Из письма Н. С. Гумилева к В. Е. Аренc от 1 июля 1908 г.
1
В жизни и смерти Николая Степановича Гумилева (1886—1921), в его стихах, взглядах, поступках, в его общественно-литературной деятельности и гражданском поведении нет ничего случайного.
И быть не могло. Он сам строил свою судьбу, как строят дом, сам ее складывал, как складывают книгу.
Он, говоря иными словами, сам сделал себя таким, каким остался и в легендах, и в истории отечественной литературы.
Роду Гумилев был отнюдь не знатного, хотя и дворянского, — но попробуйте-ка припомнить в русской поэзии XX века большего аристократа, большего "рыцаря" и "паладина", чем этот сын скромного корабельного врача из Кронштадта.
Смолоду, как рассказывают мемуаристы и как признавался сам Гумилев, он был очень некрасив, неуклюж, болезненно застенчив и скован — в это трудно поверить, настолько значительным, светящимся красотою и благородством стало лицо, глядящее на нас с поздних его фотографий, настолько единодушно изумление, с каким современники и в особенности современницы вспоминают и безупречную, "гвардейскую" выправку поэта, и его подчеркнутое "джентльменство" — весьма выразительное, иногда даже чуть-чуть смешное на фоне "пещерного" быта и "упрощенных" нравов времен военного коммунизма, террора, разрухи и голода.
В гимназиях — в том числе и в знаменитой Николаевской Царскосельской, директором которой был поэт Иннокентий Федорович Анненский, — Гумилев учился, говорят, плоховато, не закончил он курса ни Сорбонны, ни Петербургского университета — и в это тоже трудно поверить, настолько не похож на недоучку автор классических "Писем о русской поэзии", блистательный переводчик, историк и теоретик искусства, знаток не только европейской, но и африканской, но и восточной культур.
Для него словно бы не существовало несбыточное.
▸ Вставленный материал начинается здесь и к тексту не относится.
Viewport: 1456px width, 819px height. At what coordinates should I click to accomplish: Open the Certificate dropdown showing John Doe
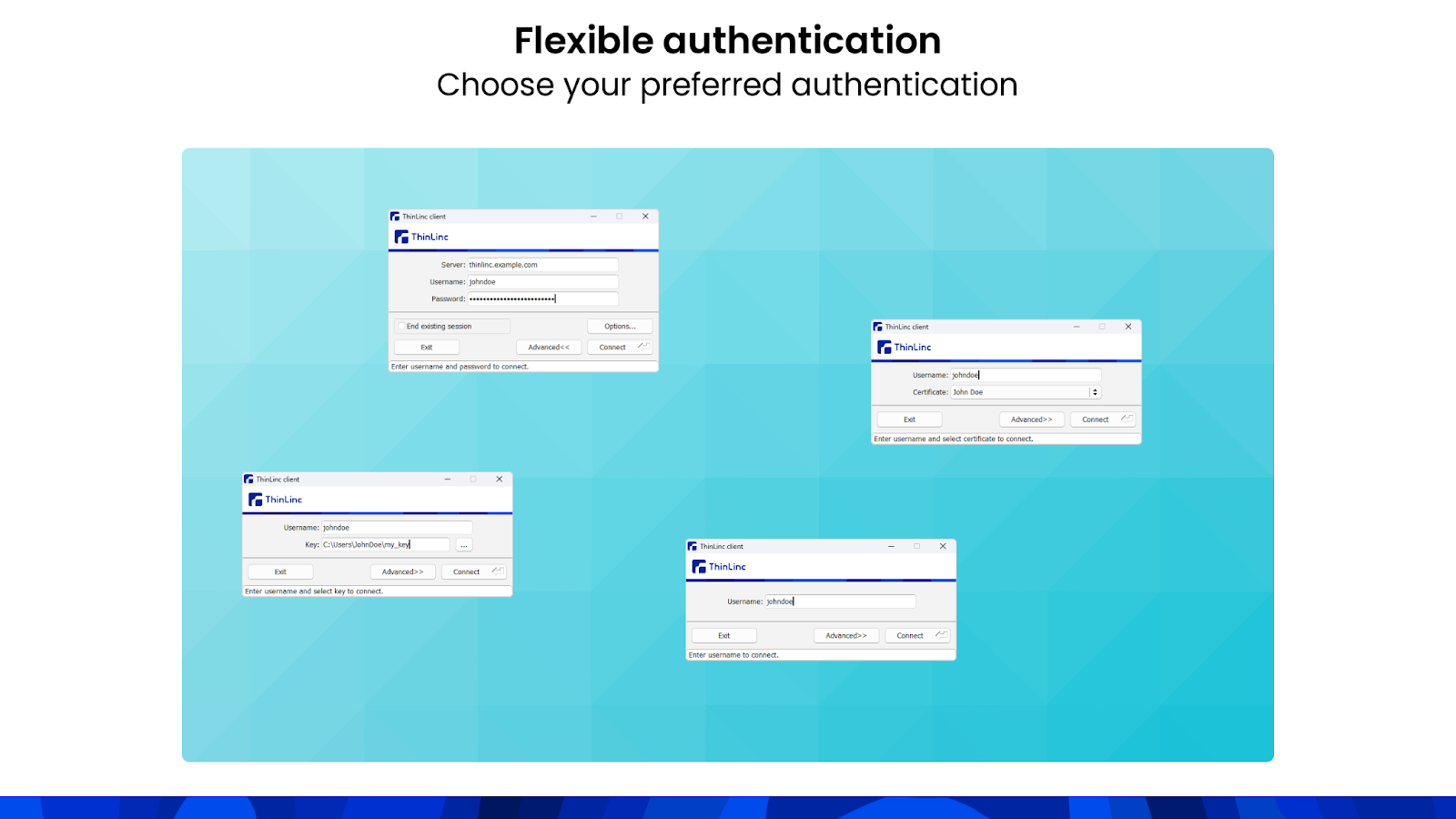tap(1095, 392)
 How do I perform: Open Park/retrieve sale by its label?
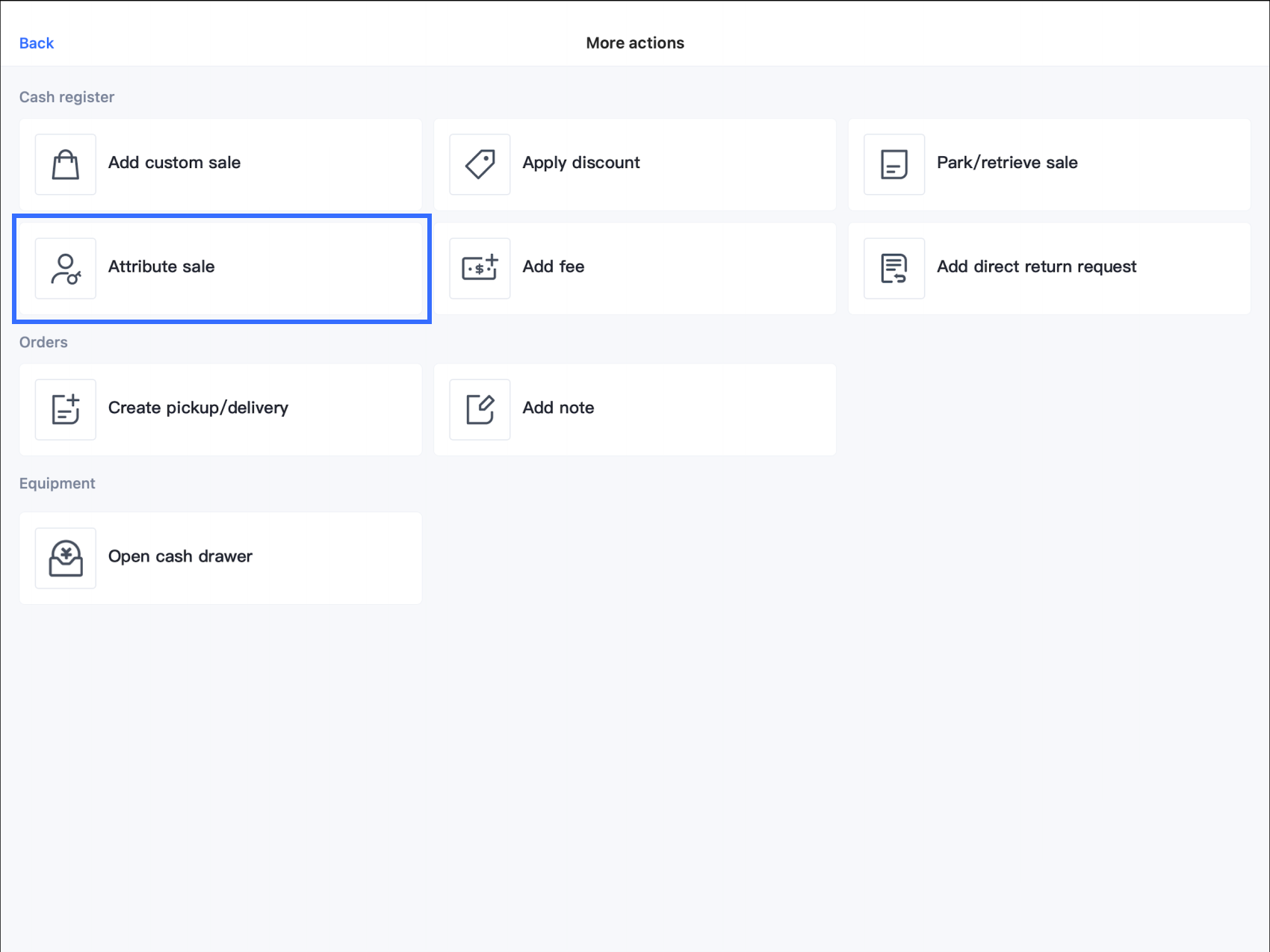1006,163
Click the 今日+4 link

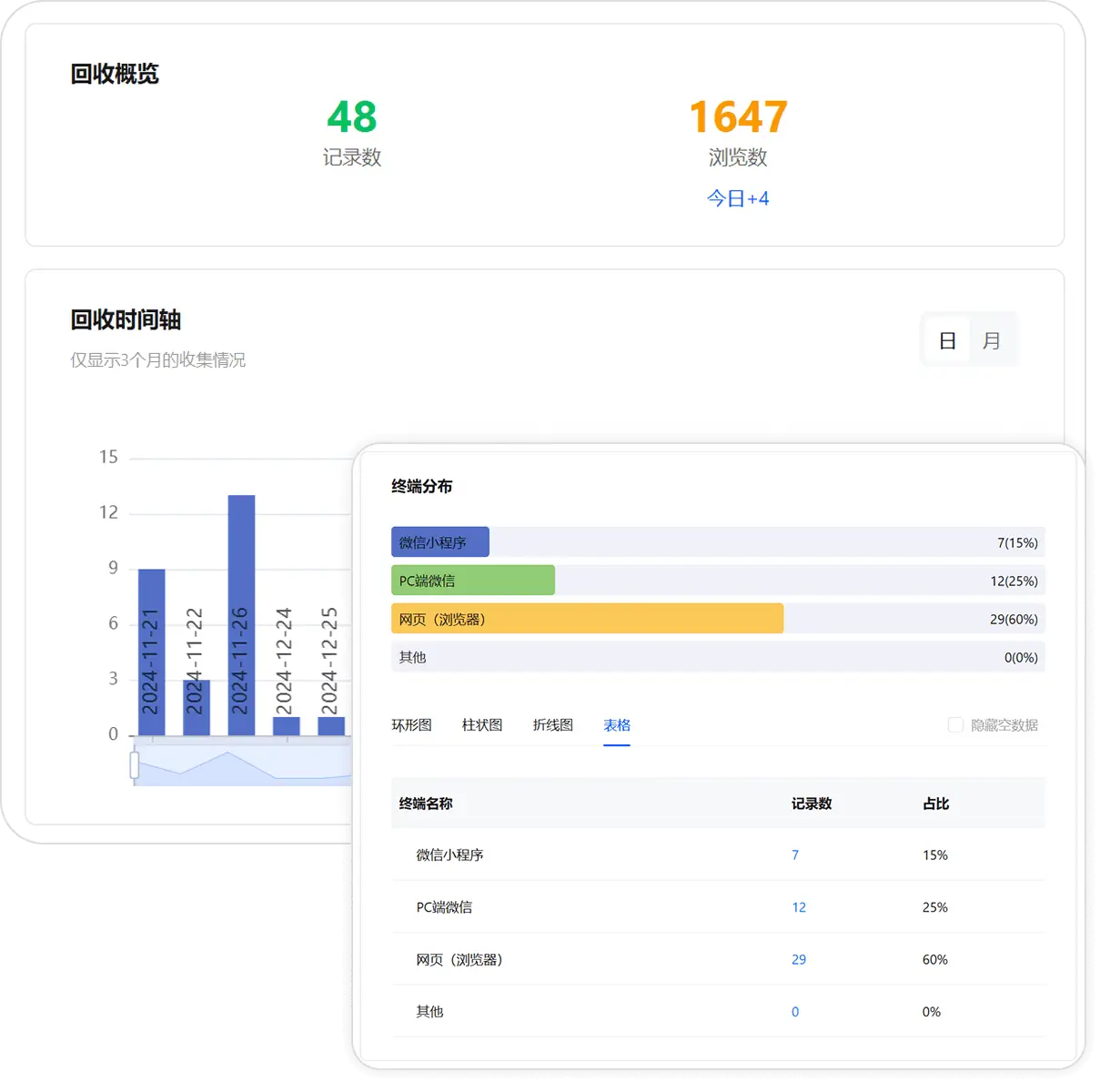(738, 198)
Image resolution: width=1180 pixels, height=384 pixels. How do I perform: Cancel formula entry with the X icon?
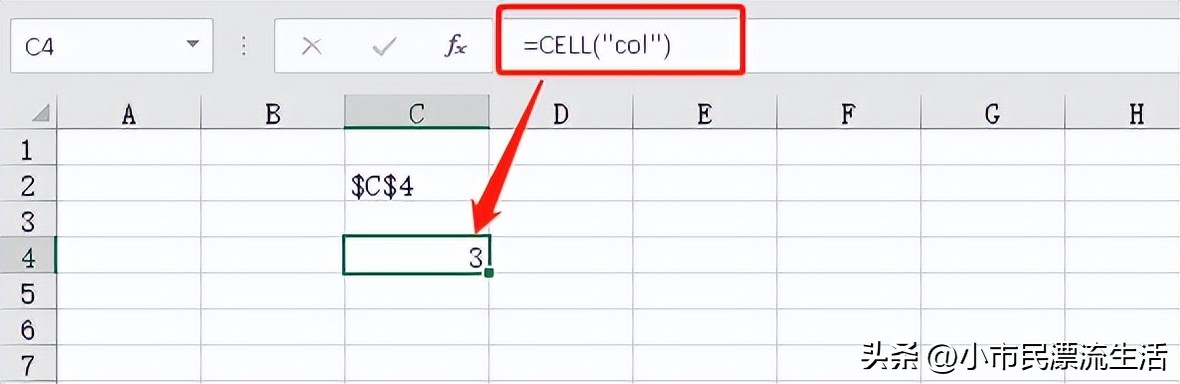tap(312, 47)
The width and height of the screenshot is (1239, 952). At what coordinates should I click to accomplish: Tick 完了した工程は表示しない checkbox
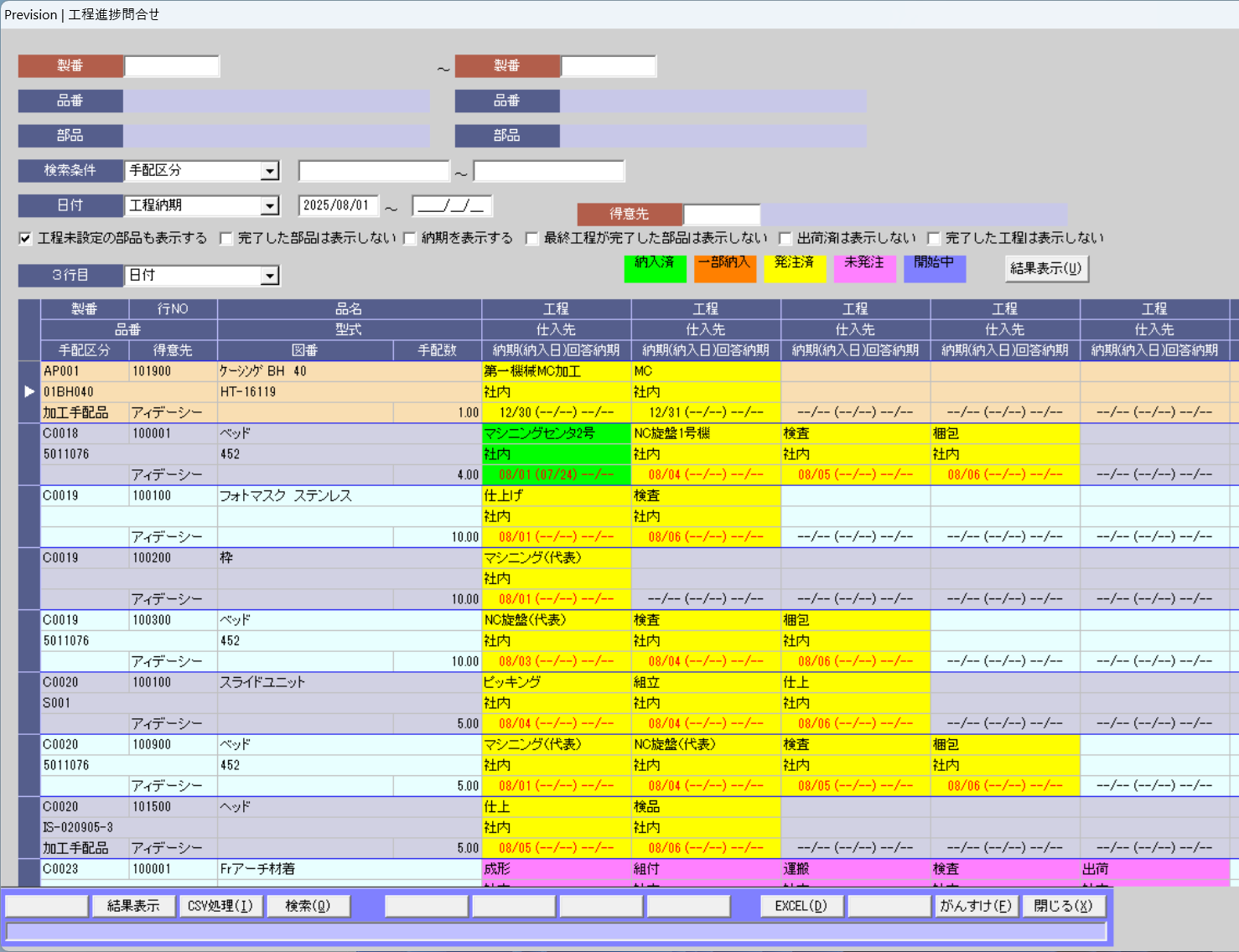tap(934, 239)
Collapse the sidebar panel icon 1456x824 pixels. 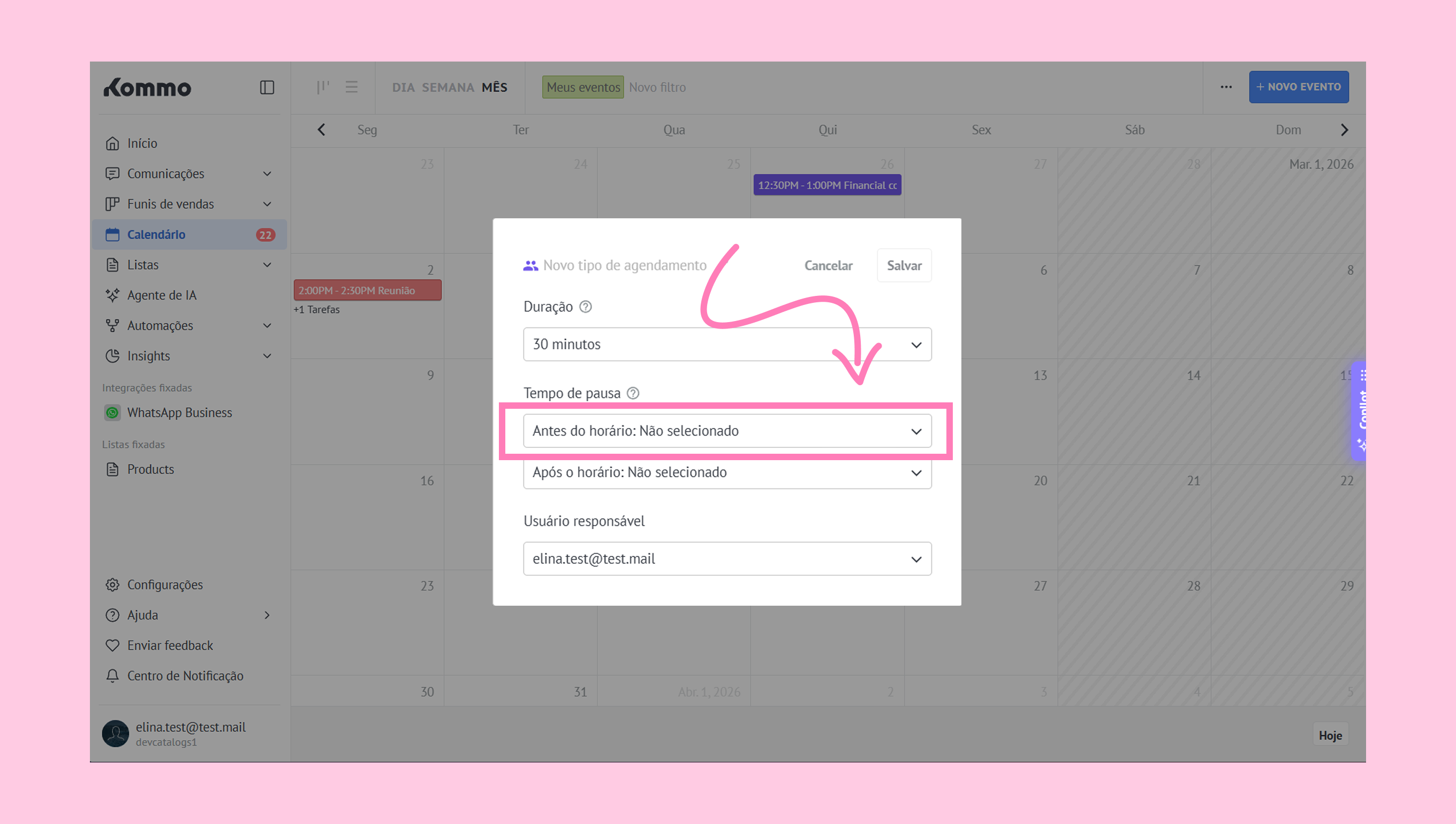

Ему — так, во всяком случае, кажется — в принципе была неведома не преступаемая обычно простыми смертными грань между мечтой и ее претворением в жизнь, намереньем и поступком, сладкой романтической грезой и явью.
Он увлекся поэзией — и еще гимназистом выпустил первый свой стихотворный сборник. Решил повидать мир — и не только прожил юношей два года в Париже, что было по тем временам делом сравнительно заурядным, но еще и тайком, в пароходном трюме, совершил свое первое путешествие в куда более загадочную и куда более опасную, чем нынче, Африку. Полюбил — и, что было совсем не просто, добился руки Анны Андреевны Горенко, прославившейся вскоре под именем Анны Ахматовой. Включился в активную литературную деятельность — и на руинах символизма создал новое поэтическое направление, освятил его манифестами, назвал его акмеизмом, учредил Цех Поэтов, став его признанным руководителем — "синдиком". Откликнулся на начало первой мировой войны — и отнюдь не только стихами: Гумилев, едва ли не единственный из русских писателей, тут же, 24 августа 1914 года, записался добровольцем в Действующую армию. Как воевал? Так, что "святой Георгии тронул дважды Пулею нетронутую грудь", и эти два солдатских Георгиевских креста за первые пятнадцать месяцев войны говорят о многом...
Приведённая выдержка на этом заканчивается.